One of the most common questions is whether to purchase rental car coverage when renting an automobile. My answer is “yes,” and here are a few reasons why.

A few years ago, I rented a car because my truck was in the repair shop. Being the “insurance expert” I thought I was (and not wanting to spend more money that I had to), I waived the rental car coverage. Instead, I gave them my personal insurance policy information, confident that I would have coverage if anything big happened. After all, the rental car coverage was going to cost $68 for the three days I would need it.

I rented a Tahoe because we were going to the lake the next day and would need the space. After a fantastic afternoon on the water, we were unloading the boat to the dock at the marina. Suddenly, I heard a loud “SPLASH” as I jumped between the boat and the dock. I knew immediately it was the keys to the Tahoe, which were now 30 feet underwater. After several hours of waiting on a tow truck to get us back to Greenville, I had to pay $600 out of pocket to purchase another set of keys to the vehicle. If I had purchased the insurance, it would have cost me nothing because it would have been covered.

Another time, one of our clients had to make an emergency trip to Colorado to pick up a son who had gotten sick at summer camp.
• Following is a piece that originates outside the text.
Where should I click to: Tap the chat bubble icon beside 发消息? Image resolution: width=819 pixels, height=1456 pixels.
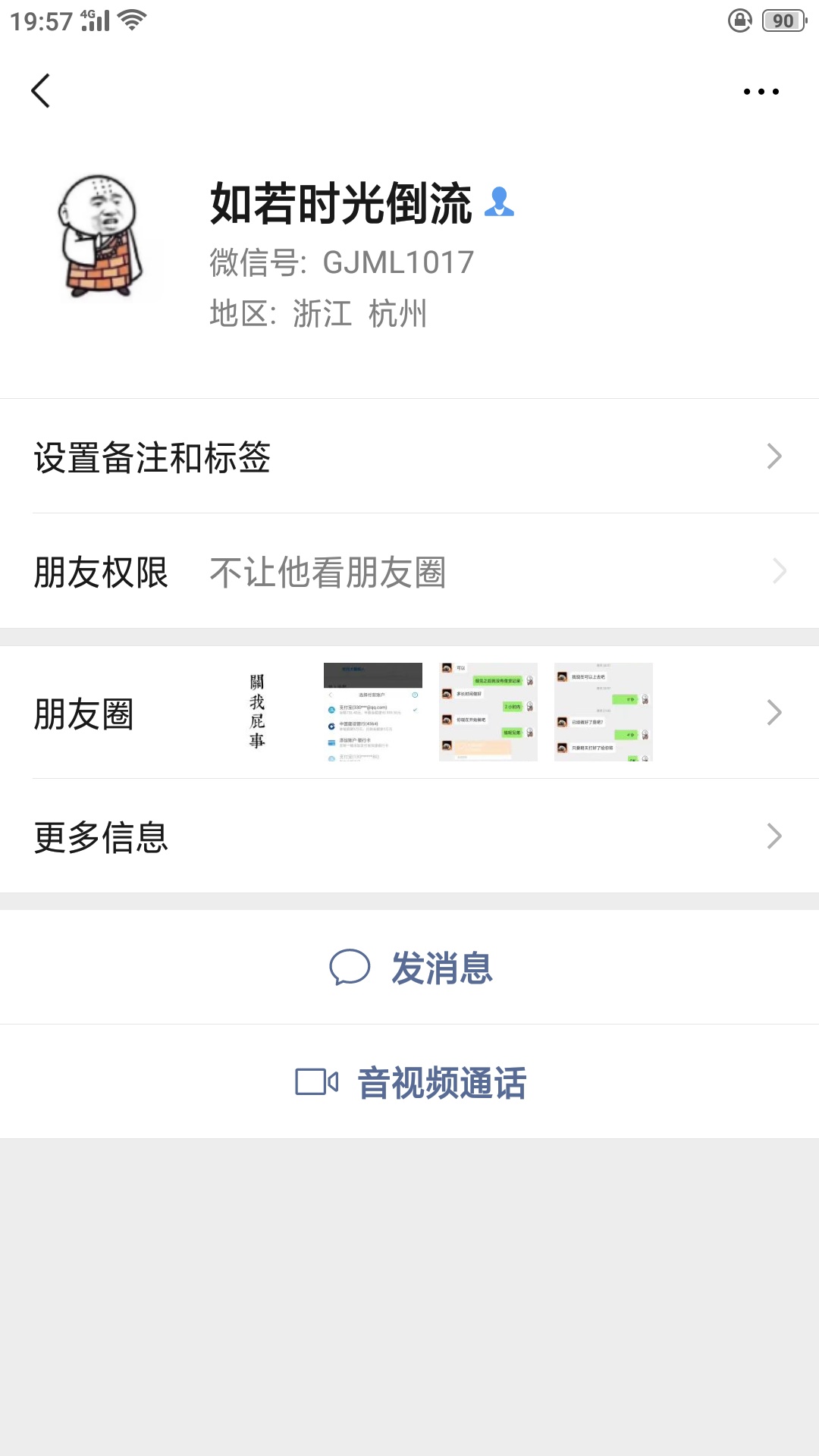350,968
She flew into Denver, rented a vehicle, and did a general inspection before leaving. Then she drove straight to the hospital and parked. The next day she drove straight back to the airport, putting approximately 100 miles round trip on the car.

Upon her return to the airport, the rental company inspected the vehicle and found that road debris had damaged the paint on the car. The cost to repair the paint was $750, including a charge for the loss of use of the vehicle while it was being repaired. The paint damage was covered under her personal auto policy, but because she had a $500 deductible, only $250 was covered. There is no coverage for loss of use in your personal policy, so she had to pay the additional charge for that out of pocket. Remember, you can’t control road debris.

Did you know that when you waive the rental car coverage and have an accident, the rental car company has the right in the signed rental agreement to charge your credit card the full amount of the vehicle until damages are known or paid? Now that can ruin a vacation! The agreement also holds you responsible for the diminished value, which is not covered by your own collision coverage.

In South Carolina, when you rent a car, the rental car company is only on the line for the state minimum limits on the liability side (25/50/25). When you drive into other states, the limits match whatever the minimum coverage of the state you are in. Anything over and above those limits will come back to your personal or business policy, depending on the name on the contract.

When you purchase the rental car coverage, make sure you list everyone that is going to be a potential driver on the agreement, and know that they are not going to let you list your teenage son or daughter.